Prompt - Return the data below exactly, minus the pictures.

*** Opening of Dataset records ***

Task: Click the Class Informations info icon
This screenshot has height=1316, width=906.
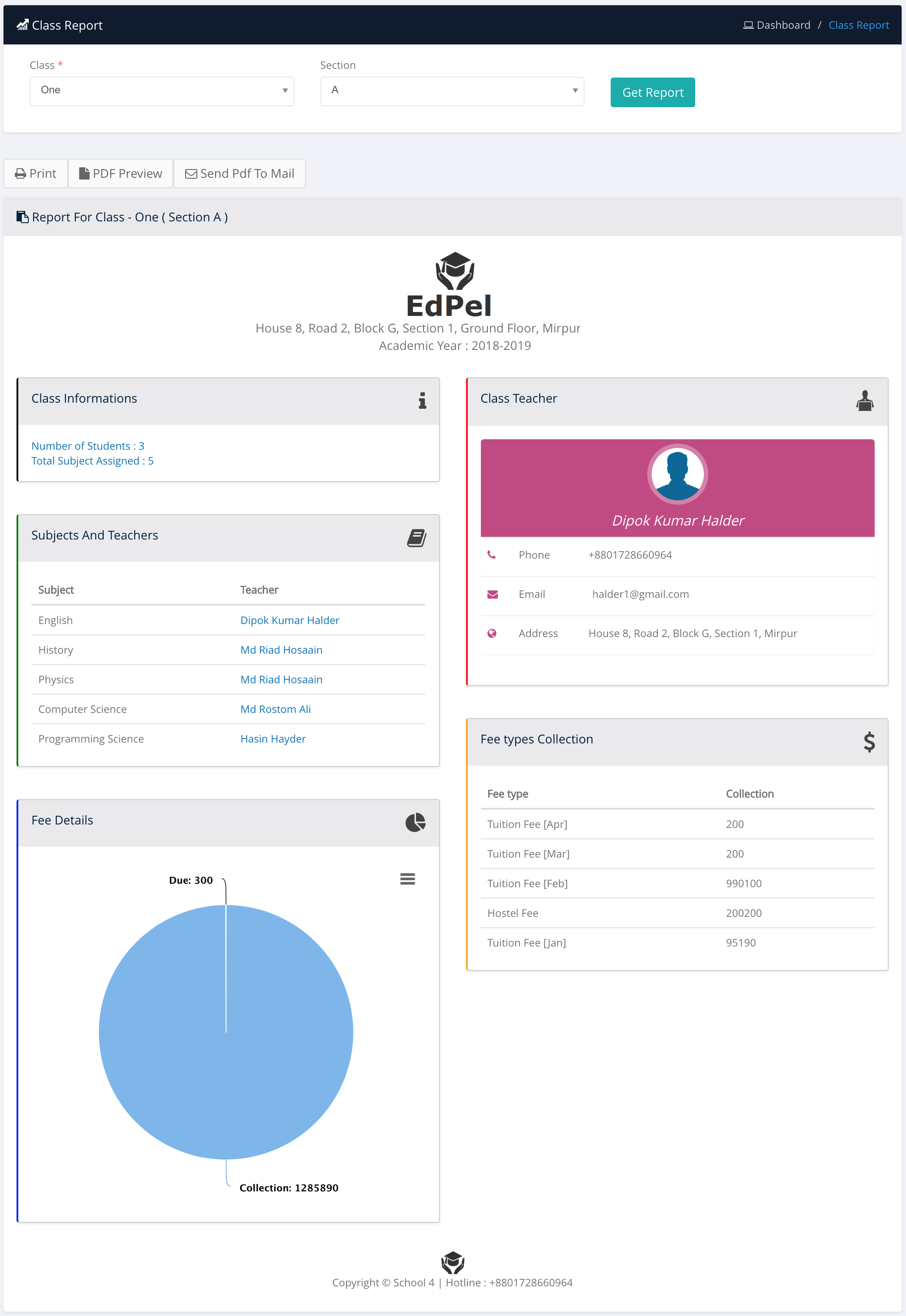Action: [422, 400]
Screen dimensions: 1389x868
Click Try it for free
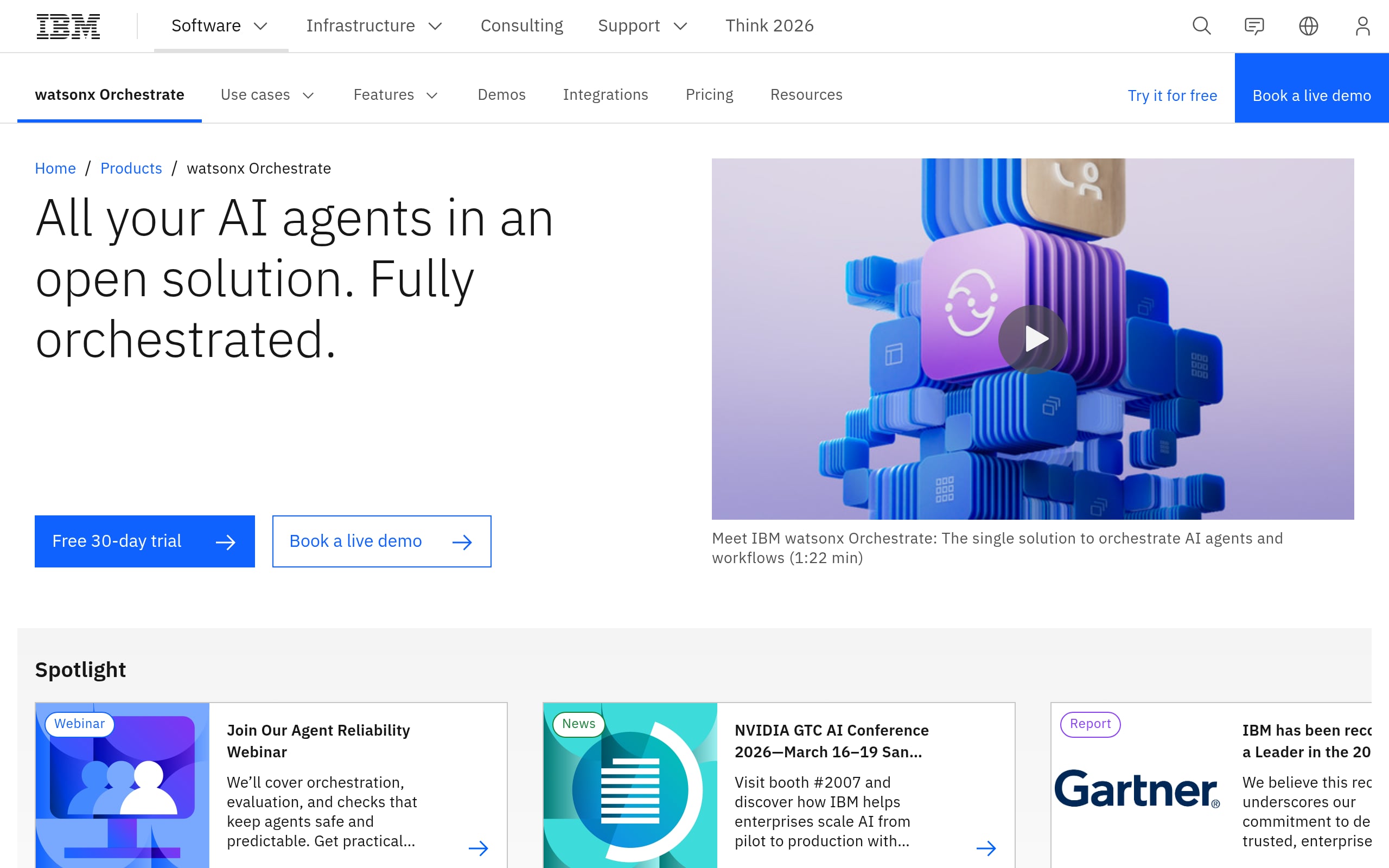pyautogui.click(x=1172, y=95)

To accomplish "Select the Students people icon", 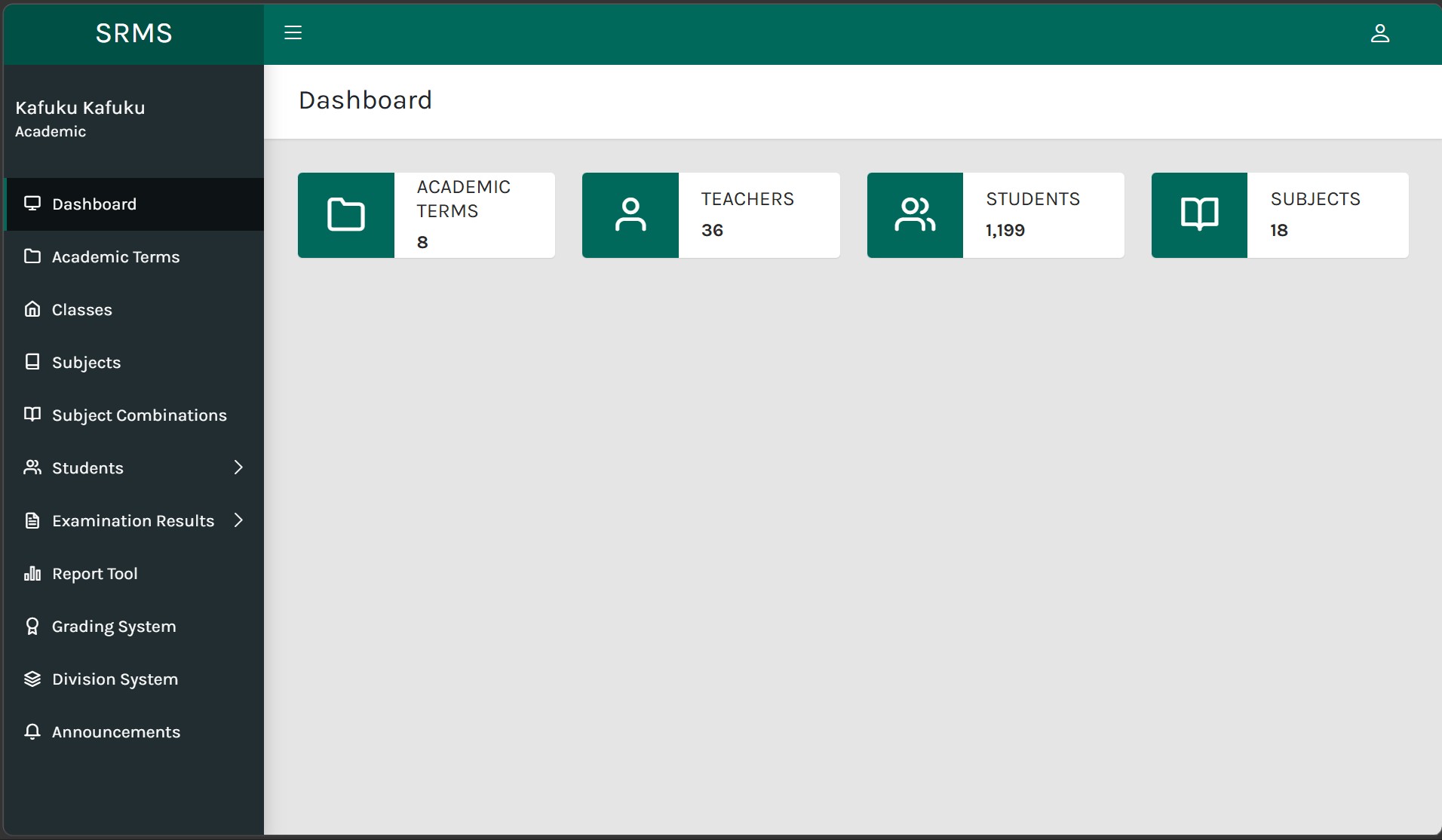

*** Close of Dataset records ***

Answer box -
Task: Click the Class Informations info icon
This screenshot has height=1316, width=906.
Action: [422, 400]
Screen dimensions: 1389x868
Click Try it for free
pyautogui.click(x=1172, y=95)

To accomplish "Select the Students people icon", 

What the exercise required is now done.